What can I delegate?
Everything left on your list needs to be delegated at this point.
Step 5: Document your processes
We call this “SOP’s” in the business world, or Standard Operating Procedures – which is just a fancy technical phrase for how you do what you do as well and as consistent as you do it.
In my opinion, this is one of the most boring, but most necessary parts of delegation. You can be an incredible teacher physically and verbally, but if your people don’t have any documentation to reference later on, then your processes and procedures will quickly get diluted.
Consistency is key, so take the time to get alone with a large cup of coffee and no distractions and document the step by step processes behind whatever roles or responsibilities you want to delegate. Then make sure to save this documentation somewhere that it is quickly and easily accessible.
Step 6: Identify the most competent person on your team as it relates to this role (and give them the documentation)
Even in businesses or teams with just a few people, there is often a hierarchy. Whether that’s based off of titles, talent or time with the company, you often times know who your best people are from top to bottom.
Depending on whatever the role or responsibility is that you are delegating, choose the most highly competent person in that area to take it. John Maxwell says if you think someone can do something 80% as well as you or better, then give it to them. Craig Groeschel likes the 60% rule. Since I’m a fan of happy mediums, my rule of thumb is 70%. Once you’ve decided, that doesn’t necessarily mean they are in. Of course, we want to assume that our employees or teammates are in for whatever we decide to give them, but that’s not always the case.
Once they’ve committed to taking on this new responsibility – then step 6 is done
Step 7: Perform the work with them (demonstration)
Now you’ve identified what you’re going to delegate, you’ve documented how it’s done, and you’ve chosen your person. Now you just need to sit down with them, after they read through the SOP, and do it with them. Explain to them the minor details of how you do it that may not have been thoroughly explained in your manual.
Step 8: Let them perform the work with you there (coaching)
Once you’ve gone through it with them and they’ve watched you do it, then it’s time to let them do it while you watch. Make sure to give them real-time feedback and let them know how they can improve. Real-time feedback is crucial because if you don’t correct them right away, while you are sitting with them, then they will think they are performing at the highest level and will always do it that way. Let them master how you’ve taught it before they begin to put their own spin on whatever it is.

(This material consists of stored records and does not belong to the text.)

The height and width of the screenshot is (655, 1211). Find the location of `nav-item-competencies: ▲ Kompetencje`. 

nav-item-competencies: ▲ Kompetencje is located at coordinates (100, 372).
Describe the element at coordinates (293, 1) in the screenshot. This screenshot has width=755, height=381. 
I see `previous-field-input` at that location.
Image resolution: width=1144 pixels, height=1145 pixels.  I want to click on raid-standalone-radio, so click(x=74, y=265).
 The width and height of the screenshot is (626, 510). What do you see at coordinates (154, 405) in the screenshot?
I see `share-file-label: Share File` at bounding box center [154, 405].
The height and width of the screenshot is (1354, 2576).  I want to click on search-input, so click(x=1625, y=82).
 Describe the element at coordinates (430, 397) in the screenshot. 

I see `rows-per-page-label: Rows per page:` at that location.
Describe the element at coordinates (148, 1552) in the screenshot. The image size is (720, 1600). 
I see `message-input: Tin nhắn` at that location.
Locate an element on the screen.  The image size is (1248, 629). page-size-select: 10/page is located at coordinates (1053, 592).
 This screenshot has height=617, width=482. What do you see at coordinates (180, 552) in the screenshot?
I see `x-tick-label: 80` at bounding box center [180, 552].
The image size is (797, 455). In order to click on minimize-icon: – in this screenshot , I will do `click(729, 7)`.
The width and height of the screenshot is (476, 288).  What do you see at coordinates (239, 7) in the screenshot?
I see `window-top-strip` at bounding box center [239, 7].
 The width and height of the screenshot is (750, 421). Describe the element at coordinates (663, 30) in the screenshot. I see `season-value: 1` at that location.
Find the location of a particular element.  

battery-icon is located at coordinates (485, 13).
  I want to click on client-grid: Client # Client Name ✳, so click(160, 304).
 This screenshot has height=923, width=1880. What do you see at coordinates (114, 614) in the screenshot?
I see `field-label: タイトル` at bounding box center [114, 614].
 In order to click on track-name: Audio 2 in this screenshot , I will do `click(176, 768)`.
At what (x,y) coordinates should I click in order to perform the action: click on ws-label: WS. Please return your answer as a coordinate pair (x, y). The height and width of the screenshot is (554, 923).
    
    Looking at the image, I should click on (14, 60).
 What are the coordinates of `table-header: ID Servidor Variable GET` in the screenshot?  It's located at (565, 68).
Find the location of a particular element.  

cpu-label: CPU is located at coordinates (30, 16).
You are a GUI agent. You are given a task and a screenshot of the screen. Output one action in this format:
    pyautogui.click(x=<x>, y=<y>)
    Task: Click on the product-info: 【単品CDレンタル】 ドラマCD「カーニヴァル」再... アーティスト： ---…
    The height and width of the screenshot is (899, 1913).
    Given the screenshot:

Step 9: Identify if they’ve reached your 70% + threshold, and if so, let them have it
This step speaks for itself. If they’ve proven their performance to be at least 70% as well as yours is with signs of growth, then let them have it!
Step 10: Teach them steps 1-9 so they can begin to develop leaders too
After you’ve helped develop them into this new role, it’s easy to think that your work as a leader is done. But leadership doesn’t stop there. Our job is to also develop other leaders, so make sure that he or she understands the 9 steps you took to teach them. Feel free to give them this teaching!
After reading or listening through these steps, you might find yourself less encouraged to begin delegating from all the perceived work it takes. You might feel more inclined to just keep doing all of the work yourself. But keep in mind, leadership is an investment, and by learning to delegate, you are going to free up your time and energy in the long run, and empower others to begin performing at a high level – which is the ultimate purpose of leadership.